Mt. Shuksan Sulphide Glacier 4-Day Climb with International Mountain Guides
Mt. Shuksan is one of the highest non-volcanic peaks in the Northwest at 9,127 feet. One of the most strikingly beautiful peaks in the United States it is also the most heavily photographed. Our route of ascent is via the Sulphide Glacier, the most direct route up the mountain with the fewest technical difficulties. The broad rolling expanse of the Sulphide Glacier provides a moderate roped glacier approach to the final 600 foot rock summit. This final challenge involves either steeper snow in early summer or third class rock scrambling to the very summit pinnacle in the later summer months. The final pyramid makes for a very spectacular and scenic summit experience.
Mt. Shuksan has it all for the aspiring mountaineer: A beautiful hike through dense forest and up into the alpine zone leads to our camp at the base of permanent snow. The rolling glacier terrain above camp is perfect for training in ice axe arrest, cramponing and crevasse rescue skills.

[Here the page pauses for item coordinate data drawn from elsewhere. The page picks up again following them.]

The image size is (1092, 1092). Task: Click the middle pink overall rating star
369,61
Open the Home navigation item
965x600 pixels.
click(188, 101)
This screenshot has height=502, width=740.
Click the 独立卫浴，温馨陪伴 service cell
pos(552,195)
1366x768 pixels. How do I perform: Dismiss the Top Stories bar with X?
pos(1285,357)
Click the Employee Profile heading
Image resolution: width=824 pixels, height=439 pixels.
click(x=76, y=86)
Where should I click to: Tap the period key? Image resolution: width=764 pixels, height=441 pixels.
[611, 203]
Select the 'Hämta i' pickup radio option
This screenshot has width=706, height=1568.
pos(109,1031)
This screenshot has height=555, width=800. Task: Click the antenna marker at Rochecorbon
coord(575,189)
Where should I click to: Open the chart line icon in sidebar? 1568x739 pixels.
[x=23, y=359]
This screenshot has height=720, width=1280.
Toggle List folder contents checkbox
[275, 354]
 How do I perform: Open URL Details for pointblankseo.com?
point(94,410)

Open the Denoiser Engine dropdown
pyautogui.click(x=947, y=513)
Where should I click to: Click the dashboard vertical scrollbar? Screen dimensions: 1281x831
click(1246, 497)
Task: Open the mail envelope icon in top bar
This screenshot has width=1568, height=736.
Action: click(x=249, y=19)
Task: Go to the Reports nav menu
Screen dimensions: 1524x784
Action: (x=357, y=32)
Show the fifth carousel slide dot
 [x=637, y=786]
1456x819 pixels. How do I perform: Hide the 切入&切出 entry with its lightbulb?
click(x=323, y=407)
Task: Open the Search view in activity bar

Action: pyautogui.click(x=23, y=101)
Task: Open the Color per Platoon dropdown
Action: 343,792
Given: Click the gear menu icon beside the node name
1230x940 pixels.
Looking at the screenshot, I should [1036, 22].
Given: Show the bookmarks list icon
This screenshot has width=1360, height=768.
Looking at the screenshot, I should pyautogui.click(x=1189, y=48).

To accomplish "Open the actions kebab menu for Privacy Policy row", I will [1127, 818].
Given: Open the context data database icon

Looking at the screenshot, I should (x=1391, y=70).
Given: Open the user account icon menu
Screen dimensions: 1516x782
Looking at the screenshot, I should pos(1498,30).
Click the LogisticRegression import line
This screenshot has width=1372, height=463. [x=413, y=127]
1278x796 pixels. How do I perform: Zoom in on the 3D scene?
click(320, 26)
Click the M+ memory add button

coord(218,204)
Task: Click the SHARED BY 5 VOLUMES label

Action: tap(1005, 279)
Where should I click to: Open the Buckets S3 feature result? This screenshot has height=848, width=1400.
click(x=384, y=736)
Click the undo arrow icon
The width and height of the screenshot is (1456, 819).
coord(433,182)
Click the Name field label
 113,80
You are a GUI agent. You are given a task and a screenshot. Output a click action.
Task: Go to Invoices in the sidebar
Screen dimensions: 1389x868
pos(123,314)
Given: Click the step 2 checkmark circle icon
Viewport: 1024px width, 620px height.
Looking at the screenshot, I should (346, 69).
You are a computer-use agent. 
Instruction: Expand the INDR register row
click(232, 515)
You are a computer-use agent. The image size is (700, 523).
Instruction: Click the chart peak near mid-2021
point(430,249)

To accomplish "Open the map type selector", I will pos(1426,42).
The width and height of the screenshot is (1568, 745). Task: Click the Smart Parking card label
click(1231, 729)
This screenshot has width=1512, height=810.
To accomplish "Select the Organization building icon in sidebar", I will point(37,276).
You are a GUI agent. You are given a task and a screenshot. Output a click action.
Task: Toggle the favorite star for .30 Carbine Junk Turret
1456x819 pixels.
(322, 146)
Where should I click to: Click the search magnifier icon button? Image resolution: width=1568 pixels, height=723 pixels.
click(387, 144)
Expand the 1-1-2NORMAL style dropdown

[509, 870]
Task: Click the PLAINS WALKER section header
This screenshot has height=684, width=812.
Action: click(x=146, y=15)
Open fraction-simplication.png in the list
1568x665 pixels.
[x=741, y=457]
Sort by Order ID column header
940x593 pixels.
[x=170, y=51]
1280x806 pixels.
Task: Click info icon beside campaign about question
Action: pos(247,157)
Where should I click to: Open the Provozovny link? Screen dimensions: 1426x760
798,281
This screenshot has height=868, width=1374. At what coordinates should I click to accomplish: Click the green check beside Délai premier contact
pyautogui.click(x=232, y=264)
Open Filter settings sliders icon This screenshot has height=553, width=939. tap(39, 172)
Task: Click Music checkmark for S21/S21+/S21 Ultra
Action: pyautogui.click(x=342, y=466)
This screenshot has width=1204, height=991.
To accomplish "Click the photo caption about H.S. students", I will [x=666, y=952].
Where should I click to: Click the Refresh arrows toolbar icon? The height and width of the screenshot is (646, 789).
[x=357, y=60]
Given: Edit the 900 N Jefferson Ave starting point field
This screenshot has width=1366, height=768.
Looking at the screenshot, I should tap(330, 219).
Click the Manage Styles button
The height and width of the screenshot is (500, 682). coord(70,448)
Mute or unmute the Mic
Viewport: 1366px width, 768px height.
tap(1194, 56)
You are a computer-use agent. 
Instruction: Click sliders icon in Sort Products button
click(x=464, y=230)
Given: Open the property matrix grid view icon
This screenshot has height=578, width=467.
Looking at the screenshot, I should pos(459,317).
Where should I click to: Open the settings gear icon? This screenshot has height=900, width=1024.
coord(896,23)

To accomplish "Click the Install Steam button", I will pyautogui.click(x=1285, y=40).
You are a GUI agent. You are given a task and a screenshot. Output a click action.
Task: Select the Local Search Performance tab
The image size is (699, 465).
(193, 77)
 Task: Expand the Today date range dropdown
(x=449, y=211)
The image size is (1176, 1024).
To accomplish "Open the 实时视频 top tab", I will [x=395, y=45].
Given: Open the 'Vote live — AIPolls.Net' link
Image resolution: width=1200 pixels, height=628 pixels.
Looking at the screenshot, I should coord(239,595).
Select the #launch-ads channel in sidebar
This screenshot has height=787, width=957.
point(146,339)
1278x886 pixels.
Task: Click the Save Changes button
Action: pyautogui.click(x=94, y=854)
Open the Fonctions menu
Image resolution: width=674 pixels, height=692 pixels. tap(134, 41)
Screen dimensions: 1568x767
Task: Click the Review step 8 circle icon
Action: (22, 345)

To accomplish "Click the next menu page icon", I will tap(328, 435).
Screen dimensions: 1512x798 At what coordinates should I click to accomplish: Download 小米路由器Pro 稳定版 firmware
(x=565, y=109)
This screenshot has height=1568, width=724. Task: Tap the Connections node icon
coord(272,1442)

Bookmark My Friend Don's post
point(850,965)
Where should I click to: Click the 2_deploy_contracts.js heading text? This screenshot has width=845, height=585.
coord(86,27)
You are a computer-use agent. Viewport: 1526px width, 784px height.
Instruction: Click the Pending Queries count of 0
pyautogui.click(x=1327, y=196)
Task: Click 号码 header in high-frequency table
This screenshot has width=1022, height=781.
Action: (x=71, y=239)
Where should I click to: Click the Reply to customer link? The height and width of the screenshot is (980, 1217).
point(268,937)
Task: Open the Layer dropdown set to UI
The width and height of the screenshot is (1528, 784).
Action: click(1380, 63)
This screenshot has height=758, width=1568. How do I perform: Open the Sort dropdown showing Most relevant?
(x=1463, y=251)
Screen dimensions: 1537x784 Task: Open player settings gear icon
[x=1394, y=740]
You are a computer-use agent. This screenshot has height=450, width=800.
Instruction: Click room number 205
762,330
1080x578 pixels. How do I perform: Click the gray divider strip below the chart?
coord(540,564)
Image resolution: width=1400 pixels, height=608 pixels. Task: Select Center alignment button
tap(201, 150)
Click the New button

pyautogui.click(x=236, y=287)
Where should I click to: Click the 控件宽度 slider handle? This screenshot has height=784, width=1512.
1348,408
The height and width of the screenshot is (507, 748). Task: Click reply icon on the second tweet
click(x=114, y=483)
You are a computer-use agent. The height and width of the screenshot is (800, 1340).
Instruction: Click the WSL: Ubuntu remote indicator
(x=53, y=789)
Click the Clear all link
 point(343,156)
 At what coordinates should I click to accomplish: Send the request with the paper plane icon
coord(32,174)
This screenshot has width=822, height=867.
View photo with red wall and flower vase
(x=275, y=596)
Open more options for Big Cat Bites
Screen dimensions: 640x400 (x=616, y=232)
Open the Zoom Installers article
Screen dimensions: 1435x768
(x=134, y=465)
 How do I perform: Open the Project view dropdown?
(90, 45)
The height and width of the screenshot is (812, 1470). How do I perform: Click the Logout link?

The summit pyramid provides an opportunity to experience steeper roped snow climbing and moderate rock scrambling to the summit pinnacle. Your IMG guide will take you through the training process and to the summit of Mt. Shuksan for a classic Northwest mountain experience.
This ascent is suitable for first time climbers or veterans of past climbing adventures looking for a spectacular climb. The second day of the program will involve training with crampons, use of an ice axe, ice axe arrest, roped glacier travel and crevasse rescue. This is a good first time introduction to glacier travel or a comprehensive refresher course for those with previous experience. However, all participants must be in very good physical condition. The need to train for this climb cannot be overstressed! For several months prior to the start of the climb, training should include lots of long, slow distance runs over hilly terrain, an hour or more in duration. Add additional weekend outings carrying a heavy pack (50-60 lbs.) up steep hills or stairs. These sessions should gain 2-3,000 feet over 3 or more miles.
North Cascades Custom Programs
The North Cascades of Washington are a climber's playground and offer a complete variety of challenges in a great mountain wilderness. It is here that the greatest climbers of North America cut their teeth learning the skills necessary to make them competent climbers. The legends of our climbing history spent endless amounts of time exploring this vast empire of mountainous terrain making many peaks famous through literature like the "50 Classic Climbs". If you are looking for adventure on a grand scale, but need to manage your time, then it is here that you will find it. Custom climbs can be arranged to your schedule and interests. Minimum party size is 2 climbers and 1 guide (though solo private climbs at 1:1 ratio are available). Minimum duration for a North Cascades climb is 3 days.
Options for Custom Mt. Shuksan Climbs:
- Sulphide Glacier Route (Beginner level)
- 3 days for those with prior ice axe arrest, cramponing and rope travel training
- 4 days required for those lacking prior training
- Fisher Chimneys Route (Intermediate level)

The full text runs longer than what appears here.